香山哲 作
イースト・プレス 2020年 新品
本屋をやっていると出会いがある。本や文章とはもちろん出会うが、人とも出会う。たとえば、著者が来訪、ってことがある。
今回は、くそつまらない未来を変えられるかもしれない投資の話
https://goodtitlebooks.stores.jp/items/62e234dad8893728d376e1c7
の著者のヤマザキOKコンピュータさんから連絡あり、寄ってくれた。で、続編「お金信仰さようなら」についての感想を含めて、色々おしゃべりして、楽しい時間を過ごせた。
が、今回はその続きがある。
その本 https://amzn.to/3O87AKW をそのままテーブルに置いておいたら、次のお客さんであるアートディレクター古谷萌くんがそれに反応する。
「香山さん、いいっすよね〜」
著者の方じゃなくて、まず、表紙の絵を描かれた方の方に。凡才の僕にはその絵は不思議だから、良さがパッとは分かってなかった。

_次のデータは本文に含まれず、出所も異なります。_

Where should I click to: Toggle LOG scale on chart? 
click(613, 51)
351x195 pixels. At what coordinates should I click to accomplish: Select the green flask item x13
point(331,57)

「ヤマザキさんの本、それで気になってて、買おうと思ってたんですよね。今ポチろうかな(ポチッ)」そして、再び香山さんの話、続く。「香山さんの漫画、好きで。『ベルリン うわの空』いいんですよね。じわじわときて」
天才である古谷くんが言うなら間違いない。古谷くんはヤマザキさんの本をポチり、僕は香山さんの本をポチる。そして、じわじわ来るなら、ゆっくりした時間の流れる、土曜日の夜に、と、土曜日を待って読む。
2007年ベルリンに2回行ったことを思い出しつつ。夏なのに寒くて。パンは堅くて(悪い意味じゃなくて堅い系の酸っぱいパン)。街はけっこう空き地があって。
時代は少し違うけれど、その街に移り住んで、そこで「なにもしていない!」と、言いつつ、じっくりと、人生と世界とについて、ゆっくり思考を醗酵させて描かれた漫画。だから、じわじわくる。たしかに。
ちょっと深く息吸ってないなという、じっくりと物事考えたい人にお勧め。ゆっくりした時間の流れが、体に入ってくる感じがする。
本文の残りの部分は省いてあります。